Justin Lin
After an extraordinary run in 2025, precious metals have returned to the centre of investor attention in Australia. Gold and silver may have shared the spotlight last year, but they arrived there for very different reasons, and those differences are likely to shape their paths through 2026.
Even so, the year has begun with unmistakable momentum. Gold has climbed to $US4760 ($7000) per ounce as of 20 January, while silver has surged more than 30 per cent in just 12 trading days, powering to a new all-time high above $US94.

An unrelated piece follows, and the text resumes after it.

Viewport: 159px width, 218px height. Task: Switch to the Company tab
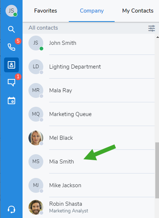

The key question for Aussie investors is whether these metals still have a role to play in the portfolio after such powerful rallies. In our view, gold continues to stand out as one of the more compelling investment themes for 2026, supported by macroeconomic uncertainty and persistent geopolitical risk.
Silver, by contrast, offers opportunity but demands a higher tolerance for volatility, with a far bumpier path likely along the way.
Gold: strong foundations
Gold had a remarkable 2025. Its value increased by around 65 per cent – the strongest rally since 1979 – outperforming almost every major asset class. That kind of performance often raises concerns about whether the gains have already been made.
The drivers of gold’s strength last year remain, and in some cases, they are becoming more entrenched. At its core, gold tends to thrive in uncertainty.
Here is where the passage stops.